Over the next several years, McGillivray staunchly resisted overtures from Georgia and the United States to concede lands and trading privileges. On occasion he sent raiding parties to clear the Indian hunting grounds. Then, in 1788, Miró gave notice that Spanish support would be reduced. McGillivray indicated that in the circumstances he could not refuse discussions with commissioners sent by Georgia and the U.S. Congress.
In 1789 President George Washington sent distinguished commissioners to negotiate with the Creeks. The commissioners proposed a boundary well into the Creek hunting lands and recognition of U.S. sovereignty over the entire Creek area. Bolstered by reactivated Spanish support, McGillivray objected. Obtaining no concession, he and his companions decamped. Washington then sent another commissioner to invite McGillivray and a delegation of chiefs to come to New York City to make a treaty “as strong as the hills and as lasting as the rivers.”
With the commissioner, the delegation members traveled overland to New York City, where they were welcomed by the newly formed political Society of St. Tammany. Secretary of War Henry Knox and McGillivray worked out the terms of a treaty specifying American sovereignty over Creek lands within the limits of United States territory and setting a line near the Altamaha River separating Georgian and Creek lands. McGillivray accepted a U.S. Army commission as a brigadier general and a salary of $100 a month, but he did not promise U.S. trade except in the event of war between Britain and Spain, at the time a possibility.
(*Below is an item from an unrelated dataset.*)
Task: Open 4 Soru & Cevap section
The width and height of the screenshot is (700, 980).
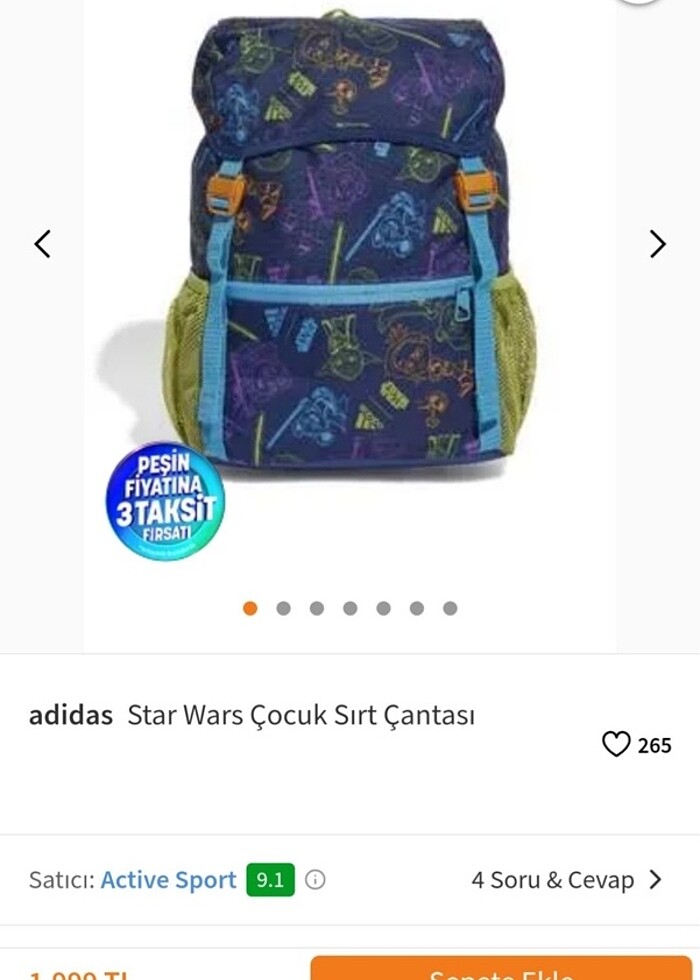Action: pos(566,880)
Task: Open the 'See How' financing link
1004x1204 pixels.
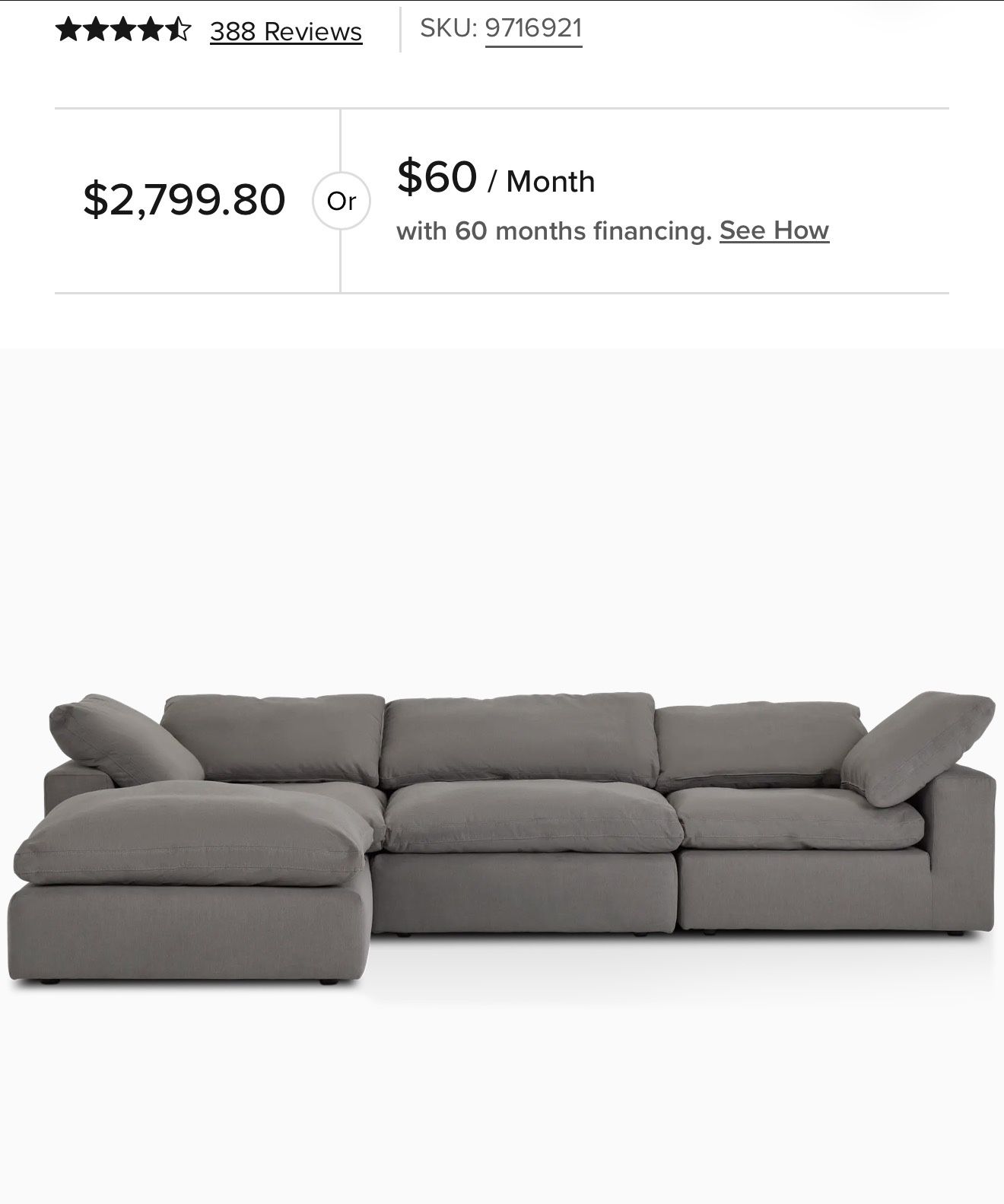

In 1792 McGillivray went to New Orleans, Louisiana, to establish a better understanding with the Spanish. The new treaty specified that the Creeks would order Americans off their lands and that Spain would guarantee territorial integrity within Spanish limits and provide sufficient arms and ammunition. Although the Spanish urged that the Americans be driven back, McGillivray wisely pursued a much less aggressive course.
En route home, McGillivray contracted a violent fever that immobilized him for months. He had never been robust and was sickly, plagued by severe headaches and afflicted by gout, rheumatism, and the symptoms of venereal disease. He died at Pensacola in his 34th year. Panton, in whose garden he was buried, attributed his death to “gout of the stomach” and “perepneumonia.” Neither Panton nor the Spaniards found a suitable replacement for him, nor did his tribesmen the Creeks, though the policies he had put into effect carried on and served the Creek nation well.